Open adamziel opened 1 month ago

adamziel commented 1 month ago

What?

Work in progress. Explores an idea of creating an experience where you’d add a Playground block, configure it as you need (e.g. add a post), navigate to a page, and then press save in the editor and it serializes its state so that people viewing the published post see and continue to use exactly what you saw when you pressed save.

We’d need to either embed a Playground zip export in the post, and that could be a few hundred kilobytes data string, or do a lossy conversion to a Blueprint and include that.

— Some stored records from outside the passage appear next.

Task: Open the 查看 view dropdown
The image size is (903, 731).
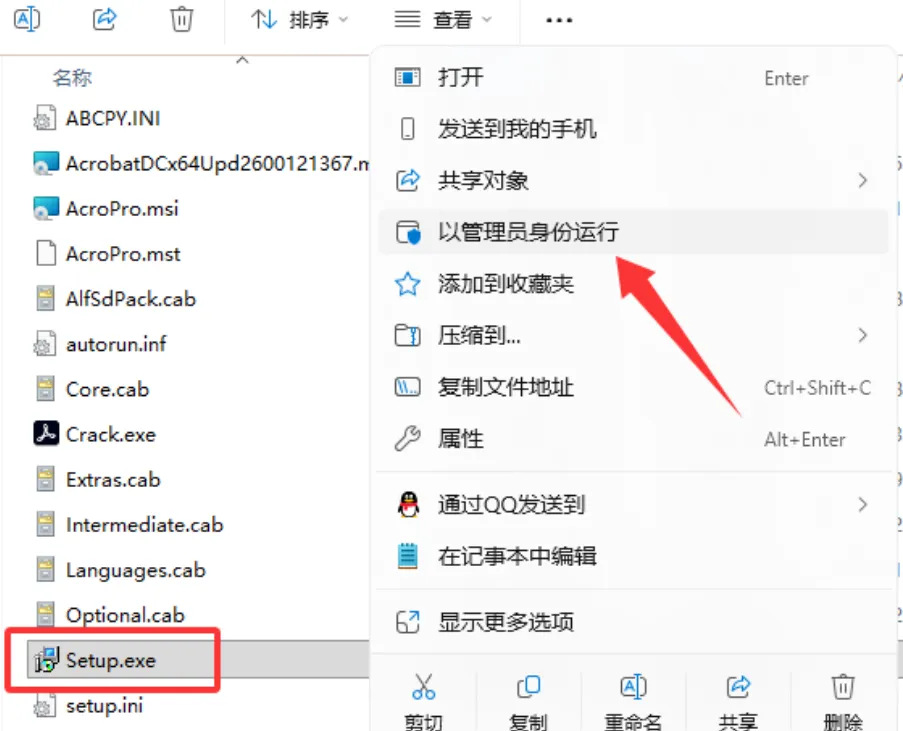Action: click(x=443, y=20)
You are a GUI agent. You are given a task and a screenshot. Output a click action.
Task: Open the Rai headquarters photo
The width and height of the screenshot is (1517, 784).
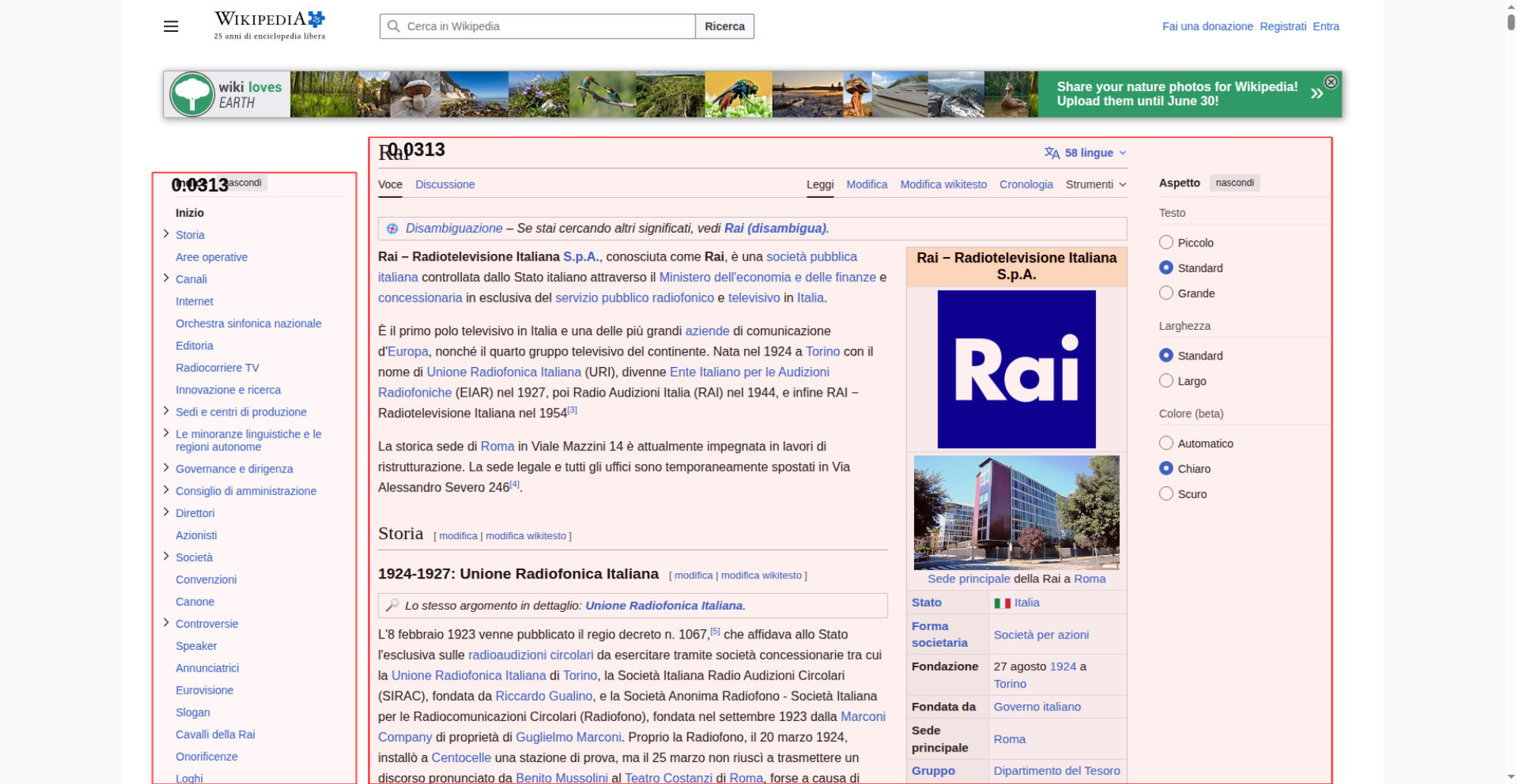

This PR explores the zips export approach. They could be stored either:

This PR doesn't work correctly, but it brings together all the pieces required to make this happen:

This is just a spike to explore the space of possibility. I'm not sure when I'll be able to continue. Feel free to take over.

cc @akirk

akirk commented 1 month ago

Please excuse my ignorance but would it be possible to serialize/freeze the current wasm state and resume it vs having to boot from scratch? I suppose it would take more memory?

adamziel commented 1 month ago

Please excuse my ignorance but would it be possible to serialize/freeze the current wasm state and resume it vs having to boot from scratch? I suppose it would take more memory?

It is possible, but booting again would almost always be faster because of the data transfer. The smallest viable heap size is 128MB and a more useful one is 256MB, that's how much data the user would have to download to unfreeze.

Also, we'd still have to re-render the relevant wp-admin page as the JavaScript state would be lost and also the last HTTP response generated by PHP would not be included in the heap snapshot. The browser would have to re-request the page anyway and then download any assets, run JS etc.

adamziel commented 1 month ago

I just got that to work using media attachments! UX is still very rough and needs a lot more love, but the plumbing seems solid. Each save uploads a new zip file and stores the URL and ID in the block attributes – this way it should still be possible to go back in time using WordPress revisions. On the downside, storing all the exports would take a lot of disk space on the server and most of them won't ever be needed.

I'd like to get a better understanding of the workflows this unlocks, e.g. WordPress revisions and git history seem similar so maybe there could a similar flow using Github for storage? Or maybe Playground CLI could have an auto-commit mode every few minutes?

I need to switch focus now and won't be driving this to completion in the short to medium term. Feel free to take over.